Silver Sweet by Krista and Becca RitchieMy rating: 5 of 5 stars
I did not expect to be completely and utterly destroyed by a punk-rock drummer with a bad attitude and a demanding, overachieving singer. And yet, here I am — unable to pick up another book, rereading from page one, and absolutely obsessed with Tom Carraway Cobalt and Phoenix Wolfgang St. Pierre.
Silver Sweet is the best kind of slow burn: the kind where you're staying up until the wee hours, neglecting responsibilities, and genuinely considering calling in sick to work – all for two chaotic musicians who absolutely deserved every second of my spiral. Funny, sexy, tender, and devastating in equal measure. Krista and Becca Ritchie have outdone themselves.
The Setup: A Shakespearean Disaster (In the Best Way)
Tom Cobalt is the fifth-born of the infamous Cobalt family — arrogant, impossibly high-standards, and freshly abandoned by his entire band. Phoenix St. Pierre is volatile, sleep-deprived, and carrying the fallout of imploding his own. They are, on paper, a catastrophe waiting to happen.
What the description doesn't prepare you for is just how cleverly the authors layer in a case of mistaken identity early on — the kind that makes you gasp, put your e-reader down, and text all your reader friends. The meet-cute alone is worth the price of admission. The way Tom describes Phoenix's eyes? I have never related more to a character being knocked completely off balance.
And if you're a longtime fan of the Ritchies’ extended universe — yes, the Cobalt siblings are very much present, the French is flowing, and the sibling banter is absolutely unhinged.
Tom & Phoenix: A Hundred Times Cuter and Hotter
Tom Cobalt is a revelation. Going in, having met him in previous books, I braced myself — he can be a lot. But being inside his head completely dismantles all my prior assumptions. His confidence is a mask for deep insecurities and watching him navigate love for the first time (someone who doesn't know the rulebook and desperately needs someone to take the reins outside of his music) is equal parts heartbreaking and swoony.
Phoenix, meanwhile, is an absolute dream. Badass, fiercely protective, and utterly unintimidated by the entire Cobalt family. He is the kind of character who walks into a room, stakes his claim, and leaves you swooning so hard you have to put the book down and take a breath. There are scenes I want to mention, but I won't so I can keep this review spoiler-free. Tom and Phoenix are comedy gold wrapped in romantic perfection.

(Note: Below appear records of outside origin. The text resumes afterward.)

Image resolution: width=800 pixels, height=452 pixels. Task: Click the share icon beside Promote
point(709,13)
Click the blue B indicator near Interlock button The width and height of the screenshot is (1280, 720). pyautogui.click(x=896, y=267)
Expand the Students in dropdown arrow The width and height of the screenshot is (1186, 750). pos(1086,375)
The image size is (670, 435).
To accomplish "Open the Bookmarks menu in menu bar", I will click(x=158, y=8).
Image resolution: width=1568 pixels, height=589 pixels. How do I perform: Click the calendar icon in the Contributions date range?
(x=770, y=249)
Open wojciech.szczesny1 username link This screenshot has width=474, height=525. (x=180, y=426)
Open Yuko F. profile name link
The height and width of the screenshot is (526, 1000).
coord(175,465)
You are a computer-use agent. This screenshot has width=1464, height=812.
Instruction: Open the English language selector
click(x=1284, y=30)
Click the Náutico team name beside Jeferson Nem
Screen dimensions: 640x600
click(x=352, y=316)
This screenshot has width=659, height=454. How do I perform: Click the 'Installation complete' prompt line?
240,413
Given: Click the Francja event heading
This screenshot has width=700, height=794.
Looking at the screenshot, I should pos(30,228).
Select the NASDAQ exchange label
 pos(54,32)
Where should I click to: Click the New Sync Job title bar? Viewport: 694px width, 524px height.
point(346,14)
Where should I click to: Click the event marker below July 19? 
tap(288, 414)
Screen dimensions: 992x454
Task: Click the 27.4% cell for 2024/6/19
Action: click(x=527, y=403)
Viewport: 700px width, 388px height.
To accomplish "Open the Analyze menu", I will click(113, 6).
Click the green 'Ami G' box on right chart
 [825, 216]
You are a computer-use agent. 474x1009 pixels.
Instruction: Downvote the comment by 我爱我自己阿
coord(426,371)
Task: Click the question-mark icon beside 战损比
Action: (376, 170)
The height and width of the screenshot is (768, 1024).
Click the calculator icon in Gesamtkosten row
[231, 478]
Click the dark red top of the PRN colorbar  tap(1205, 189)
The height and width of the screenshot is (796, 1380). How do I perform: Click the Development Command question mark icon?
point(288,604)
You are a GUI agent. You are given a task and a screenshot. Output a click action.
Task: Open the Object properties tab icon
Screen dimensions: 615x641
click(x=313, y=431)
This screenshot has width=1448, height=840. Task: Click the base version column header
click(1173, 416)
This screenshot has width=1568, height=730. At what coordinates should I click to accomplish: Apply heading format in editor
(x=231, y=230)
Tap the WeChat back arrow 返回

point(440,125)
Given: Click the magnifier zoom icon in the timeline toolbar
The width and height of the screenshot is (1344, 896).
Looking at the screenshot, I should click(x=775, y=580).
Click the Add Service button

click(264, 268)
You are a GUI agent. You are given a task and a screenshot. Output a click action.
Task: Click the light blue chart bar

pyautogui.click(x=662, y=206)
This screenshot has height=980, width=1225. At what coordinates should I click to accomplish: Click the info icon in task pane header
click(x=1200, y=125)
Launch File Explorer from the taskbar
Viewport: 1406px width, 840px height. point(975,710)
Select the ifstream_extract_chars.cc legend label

Together, they are electric. The tension before their first kiss had me completely losing my mind — there’s one moment that genuinely gutted me for Phoenix — and when they finally come together it is scorching and tender and everything. I was a mess. A happy, unhinged mess.
The Writing: Smooth, Natural, Effortless
One of the most impressive things about Silver Sweet is how organic everything feels. The character development, the relationship progression, the pacing — it all flows so naturally that you forget you're reading a book. It reads like the Ritchies had this story fully formed and just needed to put it on paper.
There are moments of pure comedy. There are moments of gut-wrenching darkness — handled with real care and weight. And there are moments of such tenderness that you feel them in your chest.
This line in particular resonated with me:
“Rock music isn’t the reason we’re in pain. It’s the reason we haven’t let our pain consume us.”
I'm excited to see the authors’ playlist for this book. I just know it is going to live in my head forever. Sum 41, My Chemical Romance, Good Charlotte, Green Day — the music feels woven into the DNA of the story, not just decoration.
Final Verdict: An Instant Obsession
It was hard to pick up another book since finishing Silver Sweet. I went back to page one immediately. I've been stalking their Pinterest boards. I am fully, completely, embarrassingly in love with this book and Tom and Phoenix in a way I haven't been since my absolute favorites, Lily and Lo from the Addicted Series.
Tom and Phoenix are everything. This is the best book the Ritchies have written yet — and if you know their catalog, you know that is saying something enormous.
Do yourself a favor: clear your schedule, warn your loved ones, and dive in. You won't regret a single page.